[The following is a parable; for those who don't know the definition of parable is a fictional story designed to impart some deeper truth beyond the story. Comment on the story after reading explaining how the story makes you feel.]
Not long ago, I heard a story of a Vietnamese leader of a city. His son was getting married and he wanted to throw a huge party for him. He owned a huge brewery, and gave his hired hands the day off to hand out invitations to all his friends and family.
The servants passed out over a thousand invitations, but the majority of them called and said they couldn’t make it. One of his servants was even mistreated by the people he invited. They began to beat him with a baseball bat.
The leader was so angry at the shame brought on his family that he called up one of the ruling military junta. He showed the junta the list of guests he had invited to the party and said he would provide $100 for each head brought to him dead. The city was in an uproar as the junta descended upon the city.
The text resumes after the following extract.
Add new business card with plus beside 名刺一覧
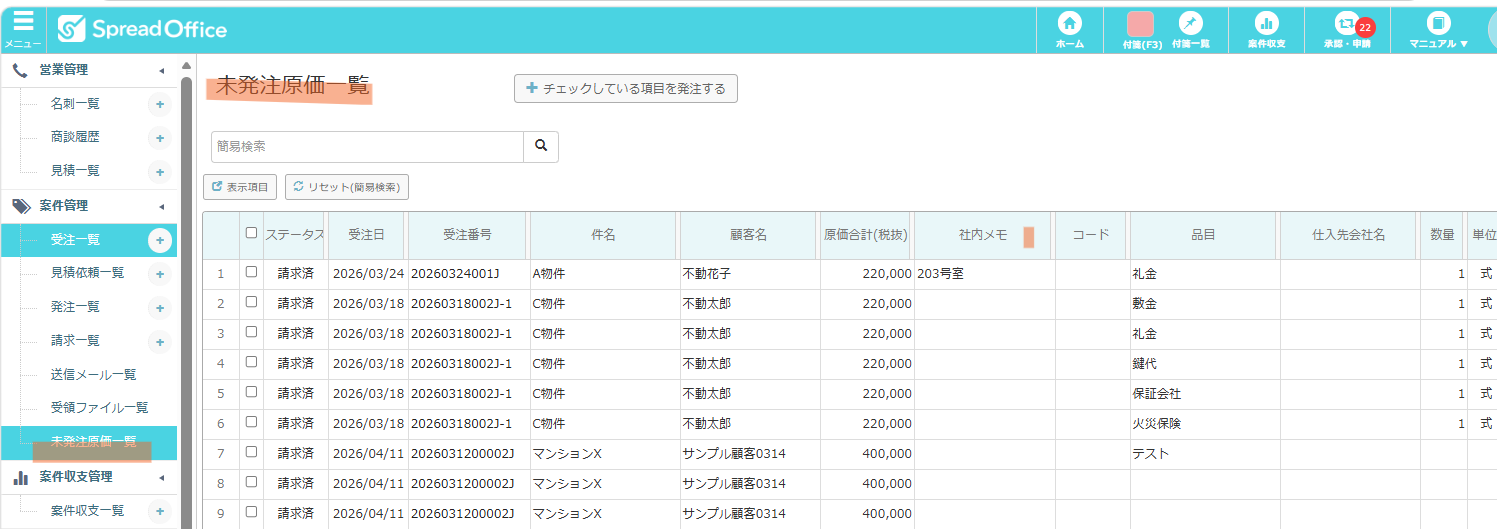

All of the thousand people on the list were found and brought out to the public square. Their families were forced to watch with their eyes open as the military shot them through the head and burned down their houses. All of them were found and the military junta made $100,000 in fees from the rich leader.
“I will show them how it feels to be rejected and truly shamed,” the leader replied after he had given the junta their pay. “I will bring in the disgraced and the downtrodden. They will come to my son’s wedding and then all those who should have come, but didn’t, will be left outside in the cold.”
And it was so.
The servants brought the homeless, the destitute, and the sick to his son’s wedding. One woman was angered to see that the leader of the city had brought a convicted rapist into the party and a convicted drug dealer. He opened up the jails and let the worst criminals, the ones who had raped and sexually abused children, sit in the front row. This was the way of the leader of the city. They had all been given the best clothes to wear, no matter what they had done.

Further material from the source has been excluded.